Empirical Support for the Theory
Findings clearly shows an empirical sustenance for the theory. Delinquent behaviour is essentially a group behaviour and cannot occur in isolation from a group. According to Moon, Hwang, & McCluskey (2008), there are some ways that groups use to enter into delinquent behaviours. Furthermore, delinquent behaviours can be said to be genetically directed learning function which is achieved through constant associations with delinquents who are within personal groups that are intimate. In addition, delinquent behaviour is said to occur after a successful induction into a criminal group or after a group is formed. Most delinquents tend to associate with other delinquents as well as participating in delinquent activities which are seen as a way of conforming to the group’s ideologies. Differential theory of association hypothesis seems to hold that duration; variation in frequency, priority as well as the intensity of direct association with delinquent patterns of behaviour tends to account for delinquent behaviours (Moon, Hwang, & McCluskey, 2008). However, the homophile hypothesis is of the view that one is most likely to select those whose behaviours and value are similar to them so as to form friendships.
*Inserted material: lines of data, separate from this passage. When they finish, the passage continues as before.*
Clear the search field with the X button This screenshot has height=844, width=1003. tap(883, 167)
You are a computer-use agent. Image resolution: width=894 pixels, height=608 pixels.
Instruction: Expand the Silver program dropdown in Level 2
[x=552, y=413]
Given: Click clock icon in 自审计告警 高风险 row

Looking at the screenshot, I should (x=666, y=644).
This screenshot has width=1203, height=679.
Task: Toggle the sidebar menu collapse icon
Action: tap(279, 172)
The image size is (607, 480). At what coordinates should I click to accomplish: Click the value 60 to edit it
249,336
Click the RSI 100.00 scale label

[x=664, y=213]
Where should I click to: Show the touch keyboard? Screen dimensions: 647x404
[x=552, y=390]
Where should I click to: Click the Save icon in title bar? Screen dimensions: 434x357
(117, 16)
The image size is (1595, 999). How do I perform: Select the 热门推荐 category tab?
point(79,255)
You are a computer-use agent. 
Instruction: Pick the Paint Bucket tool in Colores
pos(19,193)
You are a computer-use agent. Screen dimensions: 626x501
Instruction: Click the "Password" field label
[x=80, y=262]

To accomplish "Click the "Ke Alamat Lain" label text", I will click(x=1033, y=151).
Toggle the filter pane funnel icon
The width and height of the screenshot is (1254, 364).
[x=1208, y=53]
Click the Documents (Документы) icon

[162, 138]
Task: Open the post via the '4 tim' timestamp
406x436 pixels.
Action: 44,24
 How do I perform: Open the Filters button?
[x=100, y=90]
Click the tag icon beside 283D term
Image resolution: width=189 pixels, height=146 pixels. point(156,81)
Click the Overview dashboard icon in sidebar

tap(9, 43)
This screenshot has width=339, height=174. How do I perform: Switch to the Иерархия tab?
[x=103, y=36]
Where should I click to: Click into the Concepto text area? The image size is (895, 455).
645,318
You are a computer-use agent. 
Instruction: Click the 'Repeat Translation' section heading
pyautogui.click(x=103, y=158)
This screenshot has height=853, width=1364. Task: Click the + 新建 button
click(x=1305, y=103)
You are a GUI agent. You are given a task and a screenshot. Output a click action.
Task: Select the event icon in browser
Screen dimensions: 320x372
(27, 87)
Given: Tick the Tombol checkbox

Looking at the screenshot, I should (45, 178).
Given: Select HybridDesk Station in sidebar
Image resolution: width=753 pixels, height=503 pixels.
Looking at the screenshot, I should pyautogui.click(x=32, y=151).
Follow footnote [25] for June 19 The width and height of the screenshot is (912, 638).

Policy Implications of Differential Association Theory
The implications posed by differential association theory are cantered on the fact that an individual has to associate themselves so as to acquire delinquent behaviours. This theory further predicts the ability of a person to choose a criminal path where they will get more satisfaction from breaking the law rather than from abiding by the same law (Hall, 2011). Furthermore, this tendency is likely to be reinforced if this cultural association is deemed to provide active people in this person’s life (Hall, 2011). In addition, if these people are considered as belonging to a higher status, the probability of sticking with the group is further improved. Here the individual will acquire the training on techniques needed to commit crimes. The government need to emphasize the importance of parents spending more time with their children as well as putting children in undertakings with good children.
In conclusion, differential association theory is a very critical theory which explains the importance of unions in forming and propagating delinquent behaviours. The research by Church II, Wharton and Taylor (2009) openly proves that individuals tend to associate themselves with criminal elements if the atmosphere in their environment is not conducive enough to support acceptable behaviours. It is, therefore, important for these children to have positive role models who will exhibit acceptable behaviours to them. The models will help them achieve a positive self –image which will be vital in helping them resist the trappings of delinquent behaviours.
Church II, T. W., Wharton, T. & Taylor, J. K. (2009). An Examination of Differential Association and Social Control Theory: Family Systems and Delinquency. Youth Violence and Juvenile Justice, 7 (1), 3-15.
Hall, E. (2011). Crimminological theory and implication on public policy. Criminology & Justice. Retrieved on 13 April 2017, from http://criminologyjust.blogspot.co.ke/2012/10/criminological-theory-and-implications.html.
Moon, B., Hwang, H. & McCluskey, J. D. (2008). Empirical Test of a General Theory of Crime, Differential Association Theory, and General Strain Theory. Crime and Delinquency, 57 (6), 827 – 855.